Repair or replace for severe ischemic mitral regurgitation: prospective randomized multicenter data.

作者信息

LaPar Damien J, Acker Michael A, Gelijns Annetine C, Kron Irving L

机构信息

1 Investigators for the Cardiothoracic Surgical Trials Network (CTSN): University of Virginia School of Medicine, Charlottesville, VA, USA ; 2 University of Pennsylvania School of Medicine, Philadelphia, PA, USA ; 3 Icahn School of Medicine at Mount Sinai, New York, NY, USA.

出版信息

Ann Cardiothorac Surg. 2015 Sep;4(5):411-6. doi: 10.3978/j.issn.2225-319X.2015.04.11.

Abstract

Ischemic mitral regurgitation (IMR) is a subset of functional mitral regurgitation (MR) that has the potential to impact an increasing number of patients in the future.
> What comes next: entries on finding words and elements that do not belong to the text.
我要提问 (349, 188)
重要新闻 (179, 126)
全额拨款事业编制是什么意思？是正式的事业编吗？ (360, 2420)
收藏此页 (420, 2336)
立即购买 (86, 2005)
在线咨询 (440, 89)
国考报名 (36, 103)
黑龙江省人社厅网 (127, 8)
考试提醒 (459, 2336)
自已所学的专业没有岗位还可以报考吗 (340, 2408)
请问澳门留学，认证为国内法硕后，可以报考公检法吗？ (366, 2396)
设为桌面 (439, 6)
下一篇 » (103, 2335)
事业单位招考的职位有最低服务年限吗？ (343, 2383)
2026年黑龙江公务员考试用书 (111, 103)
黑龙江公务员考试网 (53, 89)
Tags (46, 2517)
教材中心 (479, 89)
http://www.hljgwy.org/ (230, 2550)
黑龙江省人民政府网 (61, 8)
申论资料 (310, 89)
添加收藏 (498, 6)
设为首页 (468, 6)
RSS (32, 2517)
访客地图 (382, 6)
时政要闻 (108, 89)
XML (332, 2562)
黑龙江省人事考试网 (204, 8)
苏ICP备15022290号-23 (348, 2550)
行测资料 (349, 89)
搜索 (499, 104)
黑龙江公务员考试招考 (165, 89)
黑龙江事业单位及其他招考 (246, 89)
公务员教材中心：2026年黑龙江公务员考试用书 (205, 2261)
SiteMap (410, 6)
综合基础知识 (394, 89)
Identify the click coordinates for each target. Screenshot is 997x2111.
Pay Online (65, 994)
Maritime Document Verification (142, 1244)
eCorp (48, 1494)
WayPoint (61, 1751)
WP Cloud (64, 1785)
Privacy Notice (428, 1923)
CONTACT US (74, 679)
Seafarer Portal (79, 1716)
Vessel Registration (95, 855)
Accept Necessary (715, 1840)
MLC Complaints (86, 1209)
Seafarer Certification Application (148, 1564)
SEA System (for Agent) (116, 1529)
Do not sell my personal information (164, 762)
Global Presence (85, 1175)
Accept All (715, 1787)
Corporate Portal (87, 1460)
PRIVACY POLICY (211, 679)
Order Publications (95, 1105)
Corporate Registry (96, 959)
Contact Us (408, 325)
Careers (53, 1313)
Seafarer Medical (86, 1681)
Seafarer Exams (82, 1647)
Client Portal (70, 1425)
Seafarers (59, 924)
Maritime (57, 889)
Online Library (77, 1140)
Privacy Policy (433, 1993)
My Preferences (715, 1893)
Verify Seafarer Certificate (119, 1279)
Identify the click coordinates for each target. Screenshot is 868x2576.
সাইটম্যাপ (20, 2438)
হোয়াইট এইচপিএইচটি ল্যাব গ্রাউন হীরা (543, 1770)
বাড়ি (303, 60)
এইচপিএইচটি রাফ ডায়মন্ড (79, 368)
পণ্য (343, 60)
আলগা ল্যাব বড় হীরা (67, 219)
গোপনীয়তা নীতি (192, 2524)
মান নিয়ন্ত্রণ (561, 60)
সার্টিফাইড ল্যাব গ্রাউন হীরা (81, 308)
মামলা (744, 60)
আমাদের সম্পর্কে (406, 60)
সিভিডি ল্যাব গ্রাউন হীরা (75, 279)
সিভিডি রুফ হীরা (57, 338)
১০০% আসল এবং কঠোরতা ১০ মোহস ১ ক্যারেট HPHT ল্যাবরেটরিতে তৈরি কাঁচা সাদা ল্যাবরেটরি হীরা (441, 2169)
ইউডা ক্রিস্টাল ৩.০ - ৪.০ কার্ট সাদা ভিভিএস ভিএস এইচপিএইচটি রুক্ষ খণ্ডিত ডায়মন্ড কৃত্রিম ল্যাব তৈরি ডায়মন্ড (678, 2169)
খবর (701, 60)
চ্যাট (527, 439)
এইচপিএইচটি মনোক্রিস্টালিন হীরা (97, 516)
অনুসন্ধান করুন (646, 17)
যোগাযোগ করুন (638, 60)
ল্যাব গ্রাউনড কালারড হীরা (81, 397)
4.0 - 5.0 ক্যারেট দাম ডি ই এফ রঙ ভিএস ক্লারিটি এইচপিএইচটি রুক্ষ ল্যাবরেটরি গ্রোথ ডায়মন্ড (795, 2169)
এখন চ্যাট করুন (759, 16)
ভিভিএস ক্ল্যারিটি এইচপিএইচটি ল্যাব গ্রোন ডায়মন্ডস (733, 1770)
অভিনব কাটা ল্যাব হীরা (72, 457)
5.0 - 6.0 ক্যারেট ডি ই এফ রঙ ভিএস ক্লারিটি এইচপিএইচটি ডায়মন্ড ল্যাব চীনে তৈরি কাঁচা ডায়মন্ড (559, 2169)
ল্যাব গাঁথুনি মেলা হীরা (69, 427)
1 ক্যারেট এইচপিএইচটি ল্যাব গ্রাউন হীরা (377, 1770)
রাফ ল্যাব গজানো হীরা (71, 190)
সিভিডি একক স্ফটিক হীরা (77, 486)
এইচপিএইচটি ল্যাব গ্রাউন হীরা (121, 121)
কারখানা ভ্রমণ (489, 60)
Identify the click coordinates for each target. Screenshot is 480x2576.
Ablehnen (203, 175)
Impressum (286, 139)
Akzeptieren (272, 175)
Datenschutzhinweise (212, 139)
This is in the context of a worldwide population, which continues to live longer with improved survival after myocardial infarction. Substantial data have accumulated over the past few decades demonstrating the negative effects of IMR. Further, significant research has been done to define the optimal surgical approach and several studies have compared mitral repair versus replacement for patients with severe mitral regurgitation (SMR). Studies supporting performance of mitral repair cite superior operative morbidity and mortality rates, while proponents of mitral replacement cite improved long-term durability and correction of MR. Lack of clinically robust Level I randomized controlled trial data have curtailed attempts to better define appropriate surgical treatment allocation over the past few decades. Recently, however, the Cardiothoracic Surgical Trials Network (CTSN) conducted the first randomized controlled trial, funded by the National Heart, Lung, and Blood Institute, the National Institute for Neurological Diseases and Stroke and the Canadian Institute for Health Research, to compare the performance of mitral repair versus replacement for SMR. Herein, the present review describes the design, results and implications of the CTSN SMR trial and its efforts to identify the most efficacious surgical approach to SMR. This review also describes CTSN investigation to predict the recurrence of MR after mitral repair.

摘要

缺血性二尖瓣反流(IMR)是功能性二尖瓣反流(MR)的一个子集,未来可能会影响越来越多的患者。这是在全球人口的背景下,心肌梗死后生存率提高,人们的寿命不断延长。在过去几十年中积累了大量数据,证明了IMR的负面影响。此外,已经进行了大量研究来确定最佳手术方法,并且有几项研究比较了严重二尖瓣反流(SMR)患者的二尖瓣修复与置换。支持二尖瓣修复的研究指出手术发病率和死亡率较低,而二尖瓣置换的支持者则指出长期耐用性提高和MR得到纠正。在过去几十年中,由于缺乏临床强有力的一级随机对照试验数据,限制了更好地确定合适手术治疗分配的尝试。然而,最近,心胸外科试验网络(CTSN)进行了第一项随机对照试验,由美国国立心肺血液研究所、美国国立神经疾病和中风研究所以及加拿大卫生研究院资助,比较SMR患者二尖瓣修复与置换的效果。在此,本综述描述了CTSN SMR试验的设计、结果和意义,以及其确定SMR最有效手术方法的努力。本综述还描述了CTSN预测二尖瓣修复后MR复发的研究。